Searching High and Low
Despite its long history and robust evidence base, exposure therapy is hard to access in the United States — especially for families who aren’t well off.
“The good therapists who do this, they often don’t take insurance, because they don’t have to,” said Monnica Williams, who runs exposure therapy clinics in Connecticut and Ottawa, and has studied the treatment’s use in different racial and ethnic groups. “And so that might make the treatment inaccessible for people who can’t afford it.”
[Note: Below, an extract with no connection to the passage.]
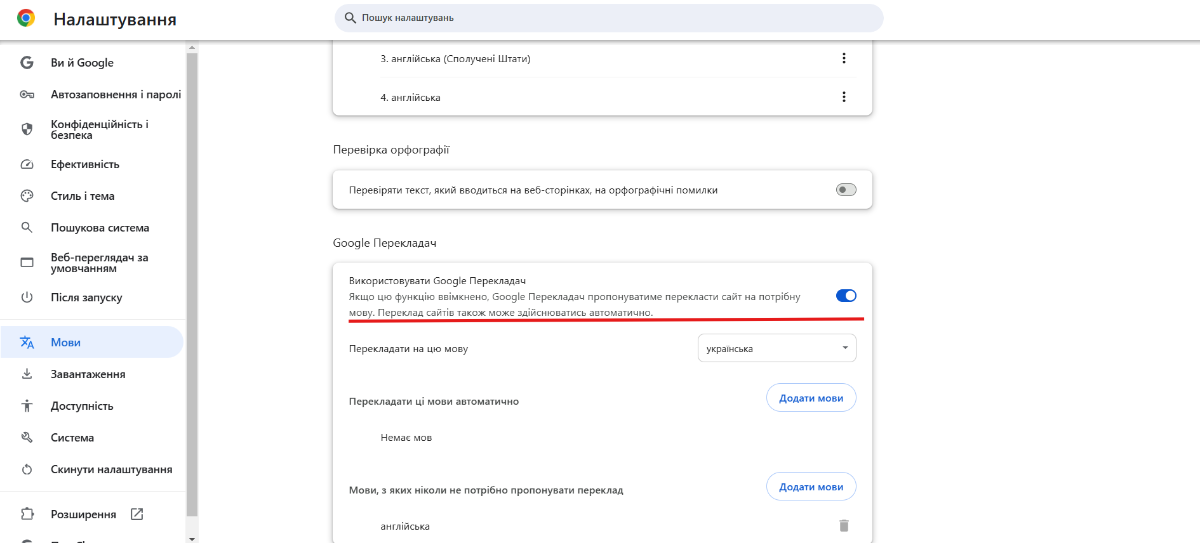Go to the Accessibility settings section
1200x543 pixels.
[x=82, y=406]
Government statistics on mental health treatments for children reveal startling racial gaps. In 2019 (the most recent year available), 12.4 percent of white children reported getting counseling or therapy, compared with 7.6 percent of Hispanic and 6.9 percent of Black children.
Braver, using a ratio of three less-expensive coaches for every one psychologist, is trying to make the insurance reimbursement model work on a large scale. The company charges insurance about $3,500 for 16 weeks of care, which is comparable to other programs.
For now, just one medical insurer, Blue Cross and Blue Shield of Rhode Island, has agreed to cover the care provided by Braver’s bachelor’s-level coaches. In September, the insurer finalized an agreement to cover Bradley’s exposure coaches as well.
“This use of nonclinical coaches is really smart,” said Martha Wofford, the insurer’s president and chief executive. The model was appealing, she said, in part because it allows more children to get care early, before their problems spiral into situations requiring emergency visits or stints in inpatient wards.
Manny Padilla, 17, struggled with O.C.D. for a decade before it advanced to a crisis that finally gave him access to treatment.
His many fears had left him confined to his house in Cranston since the fourth grade. He often spent several hours in the shower, stuck in mental loops, picking up and putting down shampoo bottles. After watching a science-fiction television show, he became particularly fearful of electricity, convinced that one wrong touch of a light switch could zap him into another dimension.
His mother, Lori Padilla, searched for treatment programs that would accept his government insurance, Medicaid, but all had long waiting lists, and she couldn’t afford private-pay programs. Manny grew terrified whenever she left the house, making it difficult for her to keep a job. “My only salvation was going to be through a program that I couldn’t afford to pay for,” she said.
In February, Manny’s brother found him in the kitchen in the middle of the night, holding a knife and about to hurt himself. The severity of his illness caused him to be admitted to Bradley’s exposure program.
After eight months of therapy, first in the hospital and then as an outpatient, Manny can now be by himself for long periods, and his showers end after 10 or 15 minutes. He still struggles with pacing and obtrusive thoughts, but he believes he will be able to one day live independently.
Across town, Audrey Pirri has also been impressed with the treatment’s affect on her vomiting fears. She knows now that her phobia probably won’t go away. But it no longer runs her life.
One evening in September, she came home from marching band practice and signed into Google Meet for a virtual session. Her therapist and coach guided her to kneel in front of a toilet, grab the seat as if she were going to vomit and share her thoughts.
“What if I get sick?” she said.
After five minutes of intense stress, Audrey’s anxiety began to fade. By minute nine, she was bored. “I’m kind of just like, why am I sitting here?” she said, giggling.